--- Start Provided records ---

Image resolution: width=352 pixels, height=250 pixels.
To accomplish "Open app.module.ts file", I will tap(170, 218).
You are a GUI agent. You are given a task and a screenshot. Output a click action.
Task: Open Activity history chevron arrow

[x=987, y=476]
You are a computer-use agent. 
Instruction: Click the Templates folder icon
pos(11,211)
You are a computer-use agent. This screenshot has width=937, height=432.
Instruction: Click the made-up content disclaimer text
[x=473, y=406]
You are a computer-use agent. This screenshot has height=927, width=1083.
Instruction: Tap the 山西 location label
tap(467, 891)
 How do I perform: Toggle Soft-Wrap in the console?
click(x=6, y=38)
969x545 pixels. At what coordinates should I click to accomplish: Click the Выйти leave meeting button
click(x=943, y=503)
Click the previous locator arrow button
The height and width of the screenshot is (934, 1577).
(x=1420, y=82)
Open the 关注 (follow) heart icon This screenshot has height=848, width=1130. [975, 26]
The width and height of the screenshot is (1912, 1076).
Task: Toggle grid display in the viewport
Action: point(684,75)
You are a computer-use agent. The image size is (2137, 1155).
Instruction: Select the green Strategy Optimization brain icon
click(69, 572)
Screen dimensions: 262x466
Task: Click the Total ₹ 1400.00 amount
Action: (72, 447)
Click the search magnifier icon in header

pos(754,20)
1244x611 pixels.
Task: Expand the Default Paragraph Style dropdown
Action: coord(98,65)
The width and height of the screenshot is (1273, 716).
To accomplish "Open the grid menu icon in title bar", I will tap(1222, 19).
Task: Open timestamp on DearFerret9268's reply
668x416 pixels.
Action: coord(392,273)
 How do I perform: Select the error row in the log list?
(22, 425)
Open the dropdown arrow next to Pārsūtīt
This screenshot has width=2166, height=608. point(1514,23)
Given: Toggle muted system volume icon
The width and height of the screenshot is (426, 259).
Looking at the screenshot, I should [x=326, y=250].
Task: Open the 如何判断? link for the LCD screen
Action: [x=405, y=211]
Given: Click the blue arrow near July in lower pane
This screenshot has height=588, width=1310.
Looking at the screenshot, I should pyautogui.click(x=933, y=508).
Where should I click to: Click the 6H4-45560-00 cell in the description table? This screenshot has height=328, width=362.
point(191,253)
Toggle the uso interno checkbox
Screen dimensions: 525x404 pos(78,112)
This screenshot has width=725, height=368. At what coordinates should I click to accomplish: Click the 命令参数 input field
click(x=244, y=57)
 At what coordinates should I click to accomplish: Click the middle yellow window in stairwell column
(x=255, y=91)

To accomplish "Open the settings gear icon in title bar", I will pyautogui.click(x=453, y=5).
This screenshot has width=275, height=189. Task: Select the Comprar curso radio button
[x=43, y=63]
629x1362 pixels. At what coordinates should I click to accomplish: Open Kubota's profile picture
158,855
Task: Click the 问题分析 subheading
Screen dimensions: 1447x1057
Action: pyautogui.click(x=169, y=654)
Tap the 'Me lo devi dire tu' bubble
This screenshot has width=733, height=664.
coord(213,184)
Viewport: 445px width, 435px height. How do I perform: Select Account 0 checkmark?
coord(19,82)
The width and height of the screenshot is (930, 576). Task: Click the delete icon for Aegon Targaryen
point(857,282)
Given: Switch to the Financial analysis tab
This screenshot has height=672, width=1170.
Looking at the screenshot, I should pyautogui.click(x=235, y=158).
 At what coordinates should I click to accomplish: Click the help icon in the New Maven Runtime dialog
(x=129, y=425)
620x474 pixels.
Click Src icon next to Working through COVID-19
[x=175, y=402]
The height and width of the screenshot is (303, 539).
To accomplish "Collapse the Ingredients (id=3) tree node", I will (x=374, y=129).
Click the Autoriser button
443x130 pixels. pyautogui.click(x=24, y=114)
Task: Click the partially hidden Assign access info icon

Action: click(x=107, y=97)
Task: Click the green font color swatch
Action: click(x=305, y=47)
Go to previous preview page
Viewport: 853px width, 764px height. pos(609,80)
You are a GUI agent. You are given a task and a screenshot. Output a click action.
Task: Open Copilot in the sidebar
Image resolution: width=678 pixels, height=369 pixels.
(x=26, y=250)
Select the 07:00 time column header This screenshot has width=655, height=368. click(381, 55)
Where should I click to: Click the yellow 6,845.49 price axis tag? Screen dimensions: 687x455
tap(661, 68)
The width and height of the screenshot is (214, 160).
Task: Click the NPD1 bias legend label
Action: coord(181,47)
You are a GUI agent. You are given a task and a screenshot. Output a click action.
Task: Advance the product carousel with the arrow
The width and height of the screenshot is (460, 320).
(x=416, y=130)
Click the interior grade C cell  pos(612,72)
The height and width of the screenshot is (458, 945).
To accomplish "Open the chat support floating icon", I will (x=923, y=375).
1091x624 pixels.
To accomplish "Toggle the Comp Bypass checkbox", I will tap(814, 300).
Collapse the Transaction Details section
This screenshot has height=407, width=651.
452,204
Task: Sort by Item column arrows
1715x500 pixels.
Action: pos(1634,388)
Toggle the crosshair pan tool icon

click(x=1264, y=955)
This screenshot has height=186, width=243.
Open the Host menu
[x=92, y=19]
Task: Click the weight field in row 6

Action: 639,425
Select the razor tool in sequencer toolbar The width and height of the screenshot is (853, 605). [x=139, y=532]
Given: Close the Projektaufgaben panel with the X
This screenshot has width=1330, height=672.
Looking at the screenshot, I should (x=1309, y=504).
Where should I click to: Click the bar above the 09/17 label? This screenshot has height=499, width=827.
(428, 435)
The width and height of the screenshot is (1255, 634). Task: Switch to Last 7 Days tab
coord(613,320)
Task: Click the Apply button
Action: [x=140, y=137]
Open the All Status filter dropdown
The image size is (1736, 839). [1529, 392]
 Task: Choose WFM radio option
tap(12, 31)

--- End Provided records ---

§ Task description:
Reproduce all of the data above verbatim, preserving every line without alteration.

§ Written answer:
Image resolution: width=352 pixels, height=250 pixels.
To accomplish "Open app.module.ts file", I will tap(170, 218).
You are a GUI agent. You are given a task and a screenshot. Output a click action.
Task: Open Activity history chevron arrow

[x=987, y=476]
You are a computer-use agent. 
Instruction: Click the Templates folder icon
pos(11,211)
You are a computer-use agent. This screenshot has width=937, height=432.
Instruction: Click the made-up content disclaimer text
[x=473, y=406]
You are a computer-use agent. This screenshot has height=927, width=1083.
Instruction: Tap the 山西 location label
tap(467, 891)
 How do I perform: Toggle Soft-Wrap in the console?
click(x=6, y=38)
969x545 pixels. At what coordinates should I click to accomplish: Click the Выйти leave meeting button
click(x=943, y=503)
Click the previous locator arrow button
The height and width of the screenshot is (934, 1577).
(x=1420, y=82)
Open the 关注 (follow) heart icon This screenshot has height=848, width=1130. [975, 26]
The width and height of the screenshot is (1912, 1076).
Task: Toggle grid display in the viewport
Action: point(684,75)
You are a computer-use agent. The image size is (2137, 1155).
Instruction: Select the green Strategy Optimization brain icon
click(69, 572)
Screen dimensions: 262x466
Task: Click the Total ₹ 1400.00 amount
Action: (72, 447)
Click the search magnifier icon in header

pos(754,20)
1244x611 pixels.
Task: Expand the Default Paragraph Style dropdown
Action: coord(98,65)
The width and height of the screenshot is (1273, 716).
To accomplish "Open the grid menu icon in title bar", I will tap(1222, 19).
Task: Open timestamp on DearFerret9268's reply
668x416 pixels.
Action: coord(392,273)
 How do I perform: Select the error row in the log list?
(22, 425)
Open the dropdown arrow next to Pārsūtīt
This screenshot has width=2166, height=608. point(1514,23)
Given: Toggle muted system volume icon
The width and height of the screenshot is (426, 259).
Looking at the screenshot, I should [x=326, y=250].
Task: Open the 如何判断? link for the LCD screen
Action: [x=405, y=211]
Given: Click the blue arrow near July in lower pane
This screenshot has height=588, width=1310.
Looking at the screenshot, I should pyautogui.click(x=933, y=508).
Where should I click to: Click the 6H4-45560-00 cell in the description table? This screenshot has height=328, width=362.
point(191,253)
Toggle the uso interno checkbox
Screen dimensions: 525x404 pos(78,112)
This screenshot has width=725, height=368. At what coordinates should I click to accomplish: Click the 命令参数 input field
click(x=244, y=57)
 At what coordinates should I click to accomplish: Click the middle yellow window in stairwell column
(x=255, y=91)

To accomplish "Open the settings gear icon in title bar", I will pyautogui.click(x=453, y=5).
This screenshot has width=275, height=189. Task: Select the Comprar curso radio button
[x=43, y=63]
629x1362 pixels. At what coordinates should I click to accomplish: Open Kubota's profile picture
158,855
Task: Click the 问题分析 subheading
Screen dimensions: 1447x1057
Action: pyautogui.click(x=169, y=654)
Tap the 'Me lo devi dire tu' bubble
This screenshot has width=733, height=664.
coord(213,184)
Viewport: 445px width, 435px height. How do I perform: Select Account 0 checkmark?
coord(19,82)
The width and height of the screenshot is (930, 576). Task: Click the delete icon for Aegon Targaryen
point(857,282)
Given: Switch to the Financial analysis tab
This screenshot has height=672, width=1170.
Looking at the screenshot, I should pyautogui.click(x=235, y=158).
 At what coordinates should I click to accomplish: Click the help icon in the New Maven Runtime dialog
(x=129, y=425)
620x474 pixels.
Click Src icon next to Working through COVID-19
[x=175, y=402]
The height and width of the screenshot is (303, 539).
To accomplish "Collapse the Ingredients (id=3) tree node", I will (x=374, y=129).
Click the Autoriser button
443x130 pixels. pyautogui.click(x=24, y=114)
Task: Click the partially hidden Assign access info icon

Action: click(x=107, y=97)
Task: Click the green font color swatch
Action: click(x=305, y=47)
Go to previous preview page
Viewport: 853px width, 764px height. pos(609,80)
You are a GUI agent. You are given a task and a screenshot. Output a click action.
Task: Open Copilot in the sidebar
Image resolution: width=678 pixels, height=369 pixels.
(x=26, y=250)
Select the 07:00 time column header This screenshot has width=655, height=368. click(381, 55)
Where should I click to: Click the yellow 6,845.49 price axis tag? Screen dimensions: 687x455
tap(661, 68)
The width and height of the screenshot is (214, 160).
Task: Click the NPD1 bias legend label
Action: coord(181,47)
You are a GUI agent. You are given a task and a screenshot. Output a click action.
Task: Advance the product carousel with the arrow
The width and height of the screenshot is (460, 320).
(x=416, y=130)
Click the interior grade C cell  pos(612,72)
The height and width of the screenshot is (458, 945).
To accomplish "Open the chat support floating icon", I will (x=923, y=375).
1091x624 pixels.
To accomplish "Toggle the Comp Bypass checkbox", I will tap(814, 300).
Collapse the Transaction Details section
This screenshot has height=407, width=651.
452,204
Task: Sort by Item column arrows
1715x500 pixels.
Action: pos(1634,388)
Toggle the crosshair pan tool icon

click(x=1264, y=955)
This screenshot has height=186, width=243.
Open the Host menu
[x=92, y=19]
Task: Click the weight field in row 6

Action: 639,425
Select the razor tool in sequencer toolbar The width and height of the screenshot is (853, 605). [x=139, y=532]
Given: Close the Projektaufgaben panel with the X
This screenshot has width=1330, height=672.
Looking at the screenshot, I should (x=1309, y=504).
Where should I click to: Click the bar above the 09/17 label? This screenshot has height=499, width=827.
(428, 435)
The width and height of the screenshot is (1255, 634). Task: Switch to Last 7 Days tab
coord(613,320)
Task: Click the Apply button
Action: [x=140, y=137]
Open the All Status filter dropdown
The image size is (1736, 839). [1529, 392]
 Task: Choose WFM radio option
tap(12, 31)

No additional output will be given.